Your assignment: Retype all of the data shown below, keeping every character the same.

################

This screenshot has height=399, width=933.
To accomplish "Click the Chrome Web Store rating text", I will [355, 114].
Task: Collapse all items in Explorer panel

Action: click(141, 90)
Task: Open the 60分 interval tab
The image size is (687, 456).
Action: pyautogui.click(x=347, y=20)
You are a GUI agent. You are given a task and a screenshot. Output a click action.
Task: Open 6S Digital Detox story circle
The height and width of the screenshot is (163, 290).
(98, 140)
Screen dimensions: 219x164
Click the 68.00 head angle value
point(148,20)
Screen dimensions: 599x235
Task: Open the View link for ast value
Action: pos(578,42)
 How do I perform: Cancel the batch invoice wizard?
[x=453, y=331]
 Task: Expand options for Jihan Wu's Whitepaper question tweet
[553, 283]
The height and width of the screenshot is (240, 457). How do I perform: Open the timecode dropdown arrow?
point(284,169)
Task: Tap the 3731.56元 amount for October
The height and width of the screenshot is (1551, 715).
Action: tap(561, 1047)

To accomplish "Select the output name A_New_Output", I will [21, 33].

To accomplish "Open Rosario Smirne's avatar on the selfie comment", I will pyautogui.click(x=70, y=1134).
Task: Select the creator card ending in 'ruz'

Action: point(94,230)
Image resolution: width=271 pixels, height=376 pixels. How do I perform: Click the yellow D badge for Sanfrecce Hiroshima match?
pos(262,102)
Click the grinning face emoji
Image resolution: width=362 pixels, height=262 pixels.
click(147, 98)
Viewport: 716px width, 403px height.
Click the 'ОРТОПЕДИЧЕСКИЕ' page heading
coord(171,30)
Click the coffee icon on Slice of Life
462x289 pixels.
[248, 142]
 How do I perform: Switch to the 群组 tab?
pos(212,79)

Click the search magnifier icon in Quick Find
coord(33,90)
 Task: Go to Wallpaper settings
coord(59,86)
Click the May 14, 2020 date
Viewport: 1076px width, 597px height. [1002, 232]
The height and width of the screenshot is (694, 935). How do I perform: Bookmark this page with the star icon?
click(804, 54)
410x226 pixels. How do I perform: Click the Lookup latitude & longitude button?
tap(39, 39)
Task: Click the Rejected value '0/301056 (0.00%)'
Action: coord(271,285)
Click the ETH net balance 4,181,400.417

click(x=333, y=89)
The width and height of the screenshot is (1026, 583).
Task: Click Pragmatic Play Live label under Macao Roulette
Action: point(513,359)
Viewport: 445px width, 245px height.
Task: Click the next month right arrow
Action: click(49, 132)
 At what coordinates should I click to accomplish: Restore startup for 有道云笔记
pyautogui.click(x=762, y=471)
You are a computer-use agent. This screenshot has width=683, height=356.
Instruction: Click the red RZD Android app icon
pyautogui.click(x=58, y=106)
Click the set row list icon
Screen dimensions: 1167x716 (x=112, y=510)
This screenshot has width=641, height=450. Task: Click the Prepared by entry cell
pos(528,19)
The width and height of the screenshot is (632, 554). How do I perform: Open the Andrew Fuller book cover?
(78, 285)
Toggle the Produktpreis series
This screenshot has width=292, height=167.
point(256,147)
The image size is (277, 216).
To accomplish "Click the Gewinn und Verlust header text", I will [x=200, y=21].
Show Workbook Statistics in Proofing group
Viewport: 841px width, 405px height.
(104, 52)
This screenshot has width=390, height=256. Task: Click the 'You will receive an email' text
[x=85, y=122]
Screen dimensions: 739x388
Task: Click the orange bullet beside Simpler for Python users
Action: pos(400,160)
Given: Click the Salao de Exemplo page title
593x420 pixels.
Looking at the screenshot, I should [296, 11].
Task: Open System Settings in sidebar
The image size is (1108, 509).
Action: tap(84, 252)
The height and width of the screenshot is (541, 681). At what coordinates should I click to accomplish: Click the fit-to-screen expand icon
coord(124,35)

################

Task output:
This screenshot has height=399, width=933.
To accomplish "Click the Chrome Web Store rating text", I will [355, 114].
Task: Collapse all items in Explorer panel

Action: click(141, 90)
Task: Open the 60分 interval tab
The image size is (687, 456).
Action: pyautogui.click(x=347, y=20)
You are a GUI agent. You are given a task and a screenshot. Output a click action.
Task: Open 6S Digital Detox story circle
The height and width of the screenshot is (163, 290).
(98, 140)
Screen dimensions: 219x164
Click the 68.00 head angle value
point(148,20)
Screen dimensions: 599x235
Task: Open the View link for ast value
Action: pos(578,42)
 How do I perform: Cancel the batch invoice wizard?
[x=453, y=331]
 Task: Expand options for Jihan Wu's Whitepaper question tweet
[553, 283]
The height and width of the screenshot is (240, 457). How do I perform: Open the timecode dropdown arrow?
point(284,169)
Task: Tap the 3731.56元 amount for October
The height and width of the screenshot is (1551, 715).
Action: tap(561, 1047)

To accomplish "Select the output name A_New_Output", I will [21, 33].

To accomplish "Open Rosario Smirne's avatar on the selfie comment", I will pyautogui.click(x=70, y=1134).
Task: Select the creator card ending in 'ruz'

Action: point(94,230)
Image resolution: width=271 pixels, height=376 pixels. How do I perform: Click the yellow D badge for Sanfrecce Hiroshima match?
pos(262,102)
Click the grinning face emoji
Image resolution: width=362 pixels, height=262 pixels.
click(147, 98)
Viewport: 716px width, 403px height.
Click the 'ОРТОПЕДИЧЕСКИЕ' page heading
coord(171,30)
Click the coffee icon on Slice of Life
462x289 pixels.
[248, 142]
 How do I perform: Switch to the 群组 tab?
pos(212,79)

Click the search magnifier icon in Quick Find
coord(33,90)
 Task: Go to Wallpaper settings
coord(59,86)
Click the May 14, 2020 date
Viewport: 1076px width, 597px height. [1002, 232]
The height and width of the screenshot is (694, 935). How do I perform: Bookmark this page with the star icon?
click(804, 54)
410x226 pixels. How do I perform: Click the Lookup latitude & longitude button?
tap(39, 39)
Task: Click the Rejected value '0/301056 (0.00%)'
Action: coord(271,285)
Click the ETH net balance 4,181,400.417

click(x=333, y=89)
The width and height of the screenshot is (1026, 583).
Task: Click Pragmatic Play Live label under Macao Roulette
Action: point(513,359)
Viewport: 445px width, 245px height.
Task: Click the next month right arrow
Action: click(49, 132)
 At what coordinates should I click to accomplish: Restore startup for 有道云笔记
pyautogui.click(x=762, y=471)
You are a computer-use agent. This screenshot has width=683, height=356.
Instruction: Click the red RZD Android app icon
pyautogui.click(x=58, y=106)
Click the set row list icon
Screen dimensions: 1167x716 (x=112, y=510)
This screenshot has width=641, height=450. Task: Click the Prepared by entry cell
pos(528,19)
The width and height of the screenshot is (632, 554). How do I perform: Open the Andrew Fuller book cover?
(78, 285)
Toggle the Produktpreis series
This screenshot has width=292, height=167.
point(256,147)
The image size is (277, 216).
To accomplish "Click the Gewinn und Verlust header text", I will [x=200, y=21].
Show Workbook Statistics in Proofing group
Viewport: 841px width, 405px height.
(104, 52)
This screenshot has width=390, height=256. Task: Click the 'You will receive an email' text
[x=85, y=122]
Screen dimensions: 739x388
Task: Click the orange bullet beside Simpler for Python users
Action: pos(400,160)
Given: Click the Salao de Exemplo page title
593x420 pixels.
Looking at the screenshot, I should [296, 11].
Task: Open System Settings in sidebar
The image size is (1108, 509).
Action: tap(84, 252)
The height and width of the screenshot is (541, 681). At what coordinates should I click to accomplish: Click the fit-to-screen expand icon
coord(124,35)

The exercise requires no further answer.